# Your task
Copy every line in the listing that contains "format".

# Records shown
=== Begin Enclosure ===

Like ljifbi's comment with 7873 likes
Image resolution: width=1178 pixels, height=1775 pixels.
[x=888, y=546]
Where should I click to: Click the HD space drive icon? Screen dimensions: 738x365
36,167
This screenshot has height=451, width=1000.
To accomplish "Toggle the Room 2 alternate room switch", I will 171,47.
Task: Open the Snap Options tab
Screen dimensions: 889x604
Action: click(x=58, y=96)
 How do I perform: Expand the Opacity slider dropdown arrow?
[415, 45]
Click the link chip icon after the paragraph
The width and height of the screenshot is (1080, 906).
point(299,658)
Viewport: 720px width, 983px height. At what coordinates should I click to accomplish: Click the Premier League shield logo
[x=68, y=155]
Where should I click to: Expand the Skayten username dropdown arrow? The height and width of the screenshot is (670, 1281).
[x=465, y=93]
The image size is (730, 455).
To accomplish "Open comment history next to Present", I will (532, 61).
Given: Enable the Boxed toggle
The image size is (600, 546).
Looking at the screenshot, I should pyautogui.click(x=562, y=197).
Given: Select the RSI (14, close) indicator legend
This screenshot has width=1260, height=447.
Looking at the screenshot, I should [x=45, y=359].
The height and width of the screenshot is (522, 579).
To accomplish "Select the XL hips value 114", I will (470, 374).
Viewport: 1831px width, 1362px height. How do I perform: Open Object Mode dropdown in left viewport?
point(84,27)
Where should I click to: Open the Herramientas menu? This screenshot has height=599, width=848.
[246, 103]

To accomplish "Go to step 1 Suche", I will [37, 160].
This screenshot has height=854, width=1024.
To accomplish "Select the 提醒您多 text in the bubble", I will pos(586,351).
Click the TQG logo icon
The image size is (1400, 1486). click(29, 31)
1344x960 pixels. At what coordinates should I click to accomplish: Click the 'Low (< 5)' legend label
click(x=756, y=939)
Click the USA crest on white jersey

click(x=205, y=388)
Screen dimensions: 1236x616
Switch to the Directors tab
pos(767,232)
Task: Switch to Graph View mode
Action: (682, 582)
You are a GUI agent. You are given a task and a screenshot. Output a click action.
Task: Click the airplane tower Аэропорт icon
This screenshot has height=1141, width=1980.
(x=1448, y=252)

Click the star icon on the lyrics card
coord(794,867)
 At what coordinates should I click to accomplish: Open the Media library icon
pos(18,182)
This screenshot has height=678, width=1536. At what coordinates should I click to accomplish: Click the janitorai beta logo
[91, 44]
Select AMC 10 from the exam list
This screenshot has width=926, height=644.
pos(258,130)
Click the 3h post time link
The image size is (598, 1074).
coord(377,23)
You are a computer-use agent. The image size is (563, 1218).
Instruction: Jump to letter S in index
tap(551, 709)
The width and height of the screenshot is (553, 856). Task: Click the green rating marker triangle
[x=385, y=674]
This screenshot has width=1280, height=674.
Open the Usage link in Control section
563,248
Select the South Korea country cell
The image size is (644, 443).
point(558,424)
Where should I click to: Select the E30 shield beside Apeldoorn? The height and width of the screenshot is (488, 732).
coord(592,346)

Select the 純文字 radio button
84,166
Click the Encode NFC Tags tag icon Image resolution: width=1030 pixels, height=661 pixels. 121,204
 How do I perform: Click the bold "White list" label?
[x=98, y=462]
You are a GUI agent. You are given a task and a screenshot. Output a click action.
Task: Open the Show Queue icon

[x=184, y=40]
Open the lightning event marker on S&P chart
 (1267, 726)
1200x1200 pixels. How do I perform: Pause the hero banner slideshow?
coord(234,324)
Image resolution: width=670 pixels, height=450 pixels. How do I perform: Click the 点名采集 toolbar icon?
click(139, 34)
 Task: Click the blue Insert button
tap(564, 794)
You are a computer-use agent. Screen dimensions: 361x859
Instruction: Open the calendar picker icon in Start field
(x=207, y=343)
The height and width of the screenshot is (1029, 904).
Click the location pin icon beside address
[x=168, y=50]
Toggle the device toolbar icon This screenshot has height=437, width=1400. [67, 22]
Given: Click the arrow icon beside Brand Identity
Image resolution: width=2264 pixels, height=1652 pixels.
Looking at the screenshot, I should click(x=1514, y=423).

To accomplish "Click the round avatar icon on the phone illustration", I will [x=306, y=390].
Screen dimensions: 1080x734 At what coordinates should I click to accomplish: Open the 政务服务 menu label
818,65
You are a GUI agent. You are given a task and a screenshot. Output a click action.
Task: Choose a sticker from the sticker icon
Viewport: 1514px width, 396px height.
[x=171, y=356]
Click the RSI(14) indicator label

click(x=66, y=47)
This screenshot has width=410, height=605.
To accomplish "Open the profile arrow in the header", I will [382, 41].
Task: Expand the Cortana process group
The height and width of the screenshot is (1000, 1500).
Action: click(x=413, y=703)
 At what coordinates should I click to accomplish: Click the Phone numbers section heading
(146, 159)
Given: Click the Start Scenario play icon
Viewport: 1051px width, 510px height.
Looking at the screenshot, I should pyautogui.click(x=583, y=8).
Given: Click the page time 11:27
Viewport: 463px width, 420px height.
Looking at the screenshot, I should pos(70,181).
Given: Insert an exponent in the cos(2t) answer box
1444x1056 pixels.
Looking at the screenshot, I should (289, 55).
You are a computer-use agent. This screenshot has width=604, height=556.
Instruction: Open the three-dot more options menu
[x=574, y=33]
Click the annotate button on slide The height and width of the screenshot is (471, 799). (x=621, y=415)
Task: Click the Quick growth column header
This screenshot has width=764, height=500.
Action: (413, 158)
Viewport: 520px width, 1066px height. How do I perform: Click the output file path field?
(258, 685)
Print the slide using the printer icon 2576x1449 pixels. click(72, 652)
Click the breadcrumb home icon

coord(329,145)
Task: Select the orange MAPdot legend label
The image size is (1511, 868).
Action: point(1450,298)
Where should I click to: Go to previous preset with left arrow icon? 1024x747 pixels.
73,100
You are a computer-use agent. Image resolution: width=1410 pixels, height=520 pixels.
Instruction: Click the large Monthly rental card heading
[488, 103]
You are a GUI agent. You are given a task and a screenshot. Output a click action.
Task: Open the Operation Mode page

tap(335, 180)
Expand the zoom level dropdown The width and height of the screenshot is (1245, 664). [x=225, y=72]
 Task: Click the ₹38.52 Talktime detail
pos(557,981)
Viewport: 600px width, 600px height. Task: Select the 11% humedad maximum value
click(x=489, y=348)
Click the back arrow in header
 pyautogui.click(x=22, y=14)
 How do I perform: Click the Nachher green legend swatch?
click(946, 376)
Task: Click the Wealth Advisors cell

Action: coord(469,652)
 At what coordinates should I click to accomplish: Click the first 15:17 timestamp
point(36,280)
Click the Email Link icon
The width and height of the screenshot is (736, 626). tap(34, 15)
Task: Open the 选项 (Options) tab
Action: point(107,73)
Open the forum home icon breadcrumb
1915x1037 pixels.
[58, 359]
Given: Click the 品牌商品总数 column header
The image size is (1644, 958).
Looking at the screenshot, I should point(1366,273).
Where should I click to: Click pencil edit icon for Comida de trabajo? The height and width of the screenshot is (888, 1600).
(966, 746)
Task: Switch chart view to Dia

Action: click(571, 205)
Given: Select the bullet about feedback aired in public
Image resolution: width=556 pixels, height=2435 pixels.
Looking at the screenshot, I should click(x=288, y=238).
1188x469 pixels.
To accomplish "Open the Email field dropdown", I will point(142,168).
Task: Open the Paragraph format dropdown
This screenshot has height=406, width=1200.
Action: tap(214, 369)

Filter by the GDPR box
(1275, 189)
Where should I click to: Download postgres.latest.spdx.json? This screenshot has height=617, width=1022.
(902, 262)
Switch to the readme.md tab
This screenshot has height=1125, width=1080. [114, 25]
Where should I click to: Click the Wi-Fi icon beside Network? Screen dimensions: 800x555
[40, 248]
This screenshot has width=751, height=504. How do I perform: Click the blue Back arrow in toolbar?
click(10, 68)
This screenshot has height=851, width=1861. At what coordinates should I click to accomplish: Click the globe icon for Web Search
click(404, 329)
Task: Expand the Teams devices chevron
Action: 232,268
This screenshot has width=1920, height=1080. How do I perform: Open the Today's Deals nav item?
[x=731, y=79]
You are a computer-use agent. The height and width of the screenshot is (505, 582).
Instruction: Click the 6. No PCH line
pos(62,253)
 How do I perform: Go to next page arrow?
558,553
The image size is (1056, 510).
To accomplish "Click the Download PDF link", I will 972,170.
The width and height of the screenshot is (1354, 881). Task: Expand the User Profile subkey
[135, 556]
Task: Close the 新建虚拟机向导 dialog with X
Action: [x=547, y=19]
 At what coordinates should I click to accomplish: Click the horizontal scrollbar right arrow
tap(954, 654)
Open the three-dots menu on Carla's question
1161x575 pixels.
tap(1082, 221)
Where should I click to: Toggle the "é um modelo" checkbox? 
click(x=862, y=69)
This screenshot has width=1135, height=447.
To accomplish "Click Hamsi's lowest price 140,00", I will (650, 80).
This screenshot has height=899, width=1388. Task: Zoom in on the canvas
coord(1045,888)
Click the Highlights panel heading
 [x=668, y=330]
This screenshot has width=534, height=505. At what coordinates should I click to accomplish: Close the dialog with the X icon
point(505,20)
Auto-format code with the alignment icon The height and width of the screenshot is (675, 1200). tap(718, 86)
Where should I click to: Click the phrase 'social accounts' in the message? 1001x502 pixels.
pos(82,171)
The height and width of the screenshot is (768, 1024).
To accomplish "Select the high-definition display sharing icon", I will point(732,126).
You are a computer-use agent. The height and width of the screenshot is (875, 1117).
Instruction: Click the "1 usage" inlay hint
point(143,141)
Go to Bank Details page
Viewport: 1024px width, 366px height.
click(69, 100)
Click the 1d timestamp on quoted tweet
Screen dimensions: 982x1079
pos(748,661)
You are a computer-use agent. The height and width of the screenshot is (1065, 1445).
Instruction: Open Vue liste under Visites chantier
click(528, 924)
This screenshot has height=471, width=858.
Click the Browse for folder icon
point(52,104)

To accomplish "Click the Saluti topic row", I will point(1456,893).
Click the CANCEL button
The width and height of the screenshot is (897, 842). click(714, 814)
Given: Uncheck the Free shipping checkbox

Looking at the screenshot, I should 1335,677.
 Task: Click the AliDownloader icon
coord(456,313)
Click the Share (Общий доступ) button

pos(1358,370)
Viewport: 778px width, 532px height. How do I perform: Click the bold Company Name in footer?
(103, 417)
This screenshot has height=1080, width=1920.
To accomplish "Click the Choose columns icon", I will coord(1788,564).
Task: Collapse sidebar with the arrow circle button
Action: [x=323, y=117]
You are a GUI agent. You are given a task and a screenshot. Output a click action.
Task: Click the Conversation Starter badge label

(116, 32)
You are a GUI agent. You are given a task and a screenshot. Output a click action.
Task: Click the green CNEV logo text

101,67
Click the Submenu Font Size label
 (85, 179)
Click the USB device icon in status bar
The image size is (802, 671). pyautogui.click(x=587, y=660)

=== End Enclosure ===

# Answer to the exercise
Task: Open the Paragraph format dropdown
Auto-format code with the alignment icon The height and width of the screenshot is (675, 1200). tap(718, 86)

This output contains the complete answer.